I have GNU/Linux Debian Servers (Etch/Lenny) in production. I want theses systems to stay up to date. I have installed apticron with tells me what packet needs an upgrade. What is the good practice for production servers and stable releases of debian:
- always upgrade all packets (risky or not on debian stable?) OR
- only apply security updates (enough or not?)
Thanks!
I usually make every update on the stable branch, no problems for years and years even passing from a release to another.
My servers live with a daily, manually run, upgrade-system (great tool) and they have been updated and upgraded from Woody to Lenny quite simply.
Of course I do not make the updates via cron, I get only the updates availability this way.
In case of core packages such as glibc I first test the update on a non production machine, of course.
PS: I strongly recoment upgrade-system, as it runs deborphan too and helps to keep the system up to date and clean at the same time
My 2 cents
Edit:
Note that inside a given release (Lenny for examples), could perfectly be a "sub-release", say 5.0-r1, 5.0-r2 and so on.

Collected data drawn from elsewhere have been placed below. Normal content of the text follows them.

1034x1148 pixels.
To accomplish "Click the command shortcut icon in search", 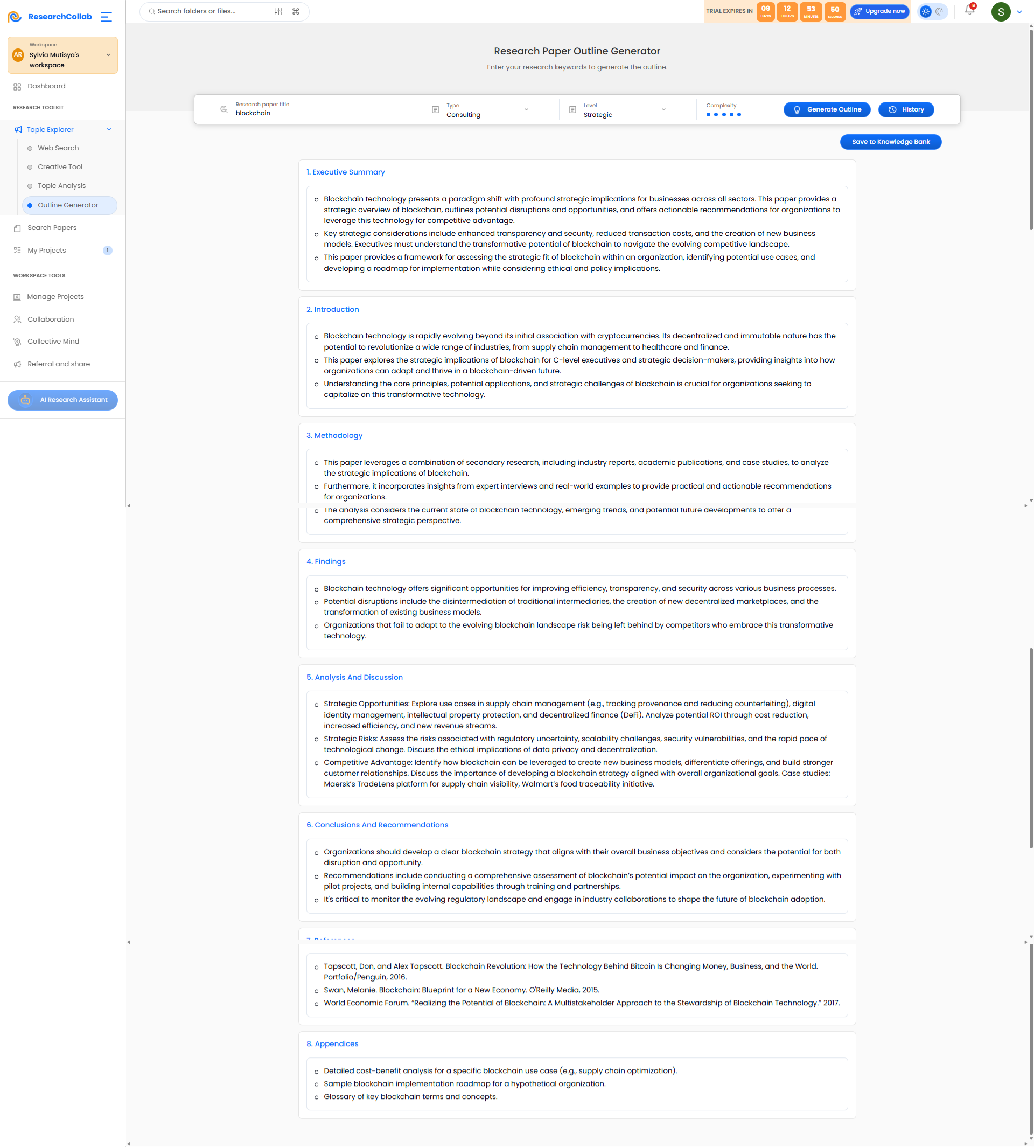I will [295, 11].
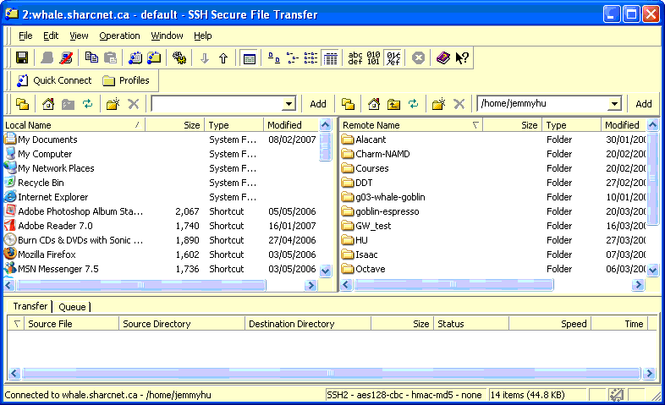
Task: Create a new folder in the remote pane
Action: click(x=437, y=104)
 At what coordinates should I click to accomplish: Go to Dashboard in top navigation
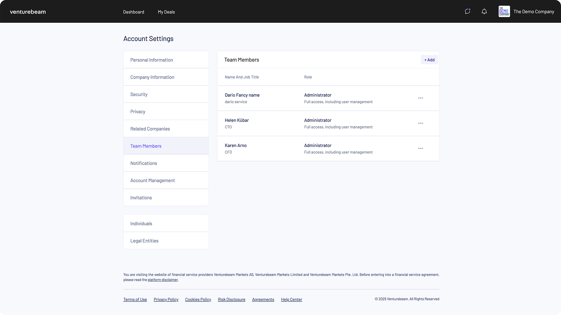coord(134,12)
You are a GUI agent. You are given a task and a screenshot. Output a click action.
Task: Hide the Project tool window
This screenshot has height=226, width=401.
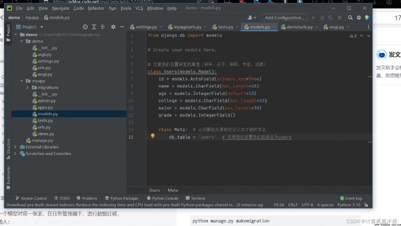tap(122, 27)
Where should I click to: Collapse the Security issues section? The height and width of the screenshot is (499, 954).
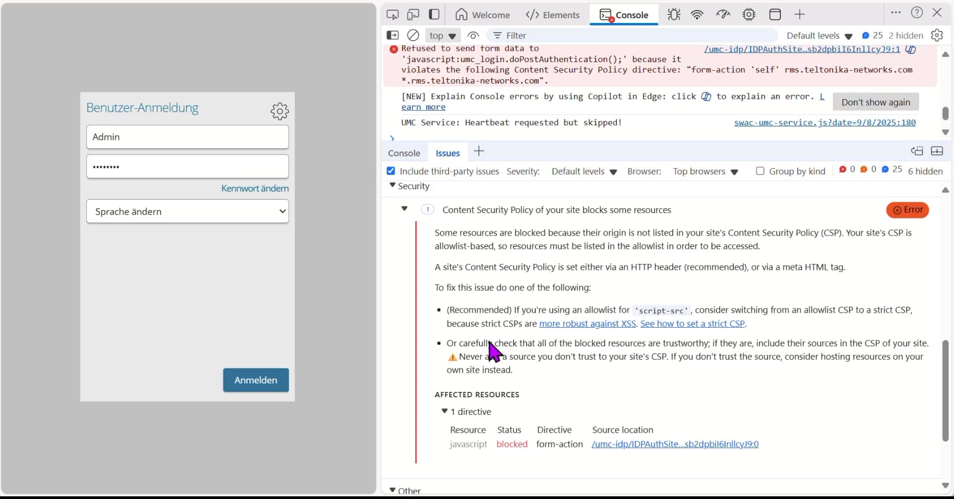pyautogui.click(x=393, y=185)
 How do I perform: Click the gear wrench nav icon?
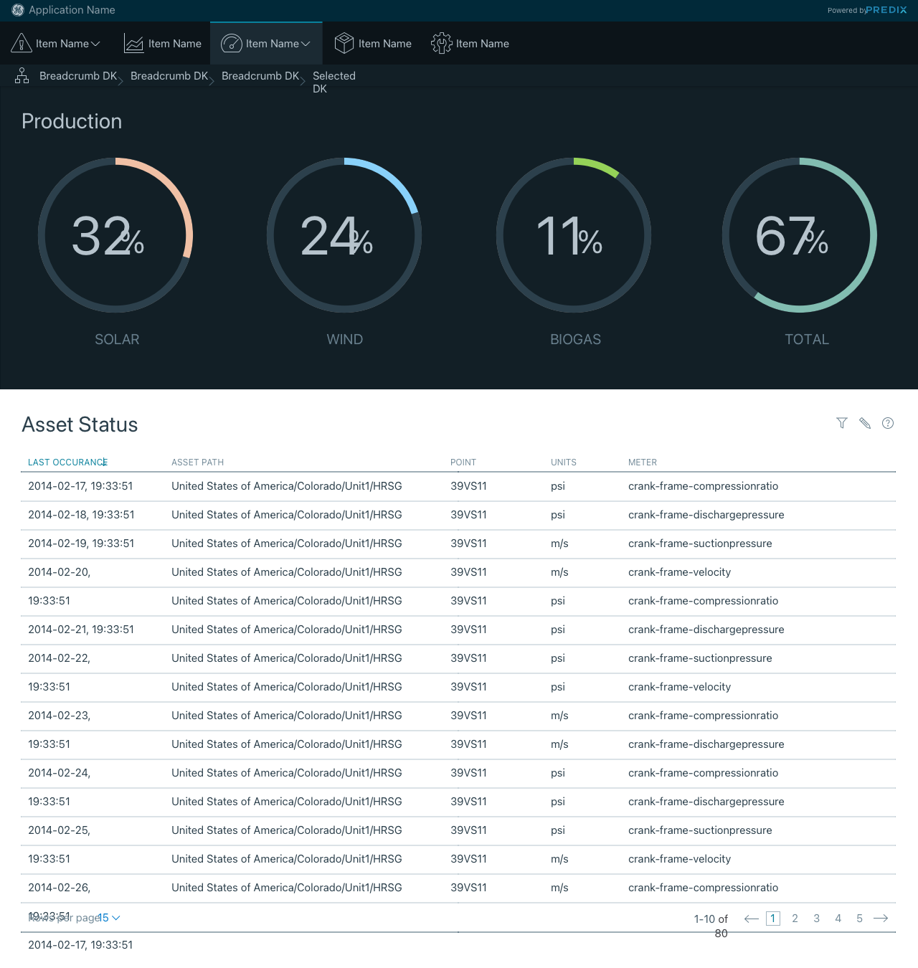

As reported in the wikipedia page on Debian, a stable release can be updated to fulfill security and/or usability issues:
"stable, presently aliased lenny, is the current release that has stable and well tested software. Stable is made by freezing testing for a few months where bugs are fixed in order to make the distribution as stable as possible; then the resulting system is released as stable. It is updated only if major security or usability fixes are incorporated."
The short answer to asdmin's opposition is that it is perfectly possible to have non security related updates even inside the same major stable release
once you got a Debian stable release installed (etch,for your example) you will not have anything but security fixes to install. Debian's policy is not to change/upgrade the softwares within a given release but just provide a fix for problems which has been discovered between two releases.
by the way, I wouldn't let anything do the upgrade but myself. A malformed install/init script will make your system unavailable in a minute, therefore you can and shall use download helpers, but do not let the upgrade process go unsupervised.
In this similar question there's an answer pointing to the very promising apt-dater program, where you can manage updates and install packages from a central location with a ncurses interface.
I have started using cron-apt after I asked a similiar question and have found it to be quite useful.
Cron-apt downloads the updates and can send an e-mail when there are new differences so that you can manually upgrade.
I currently have it set up so that it checks for new updates every night and mails me the when there are new updates to be installed.
I only download and install updates for stable packages and usually do a short check on the release notes (if any) so that I know what I am actually upgrading.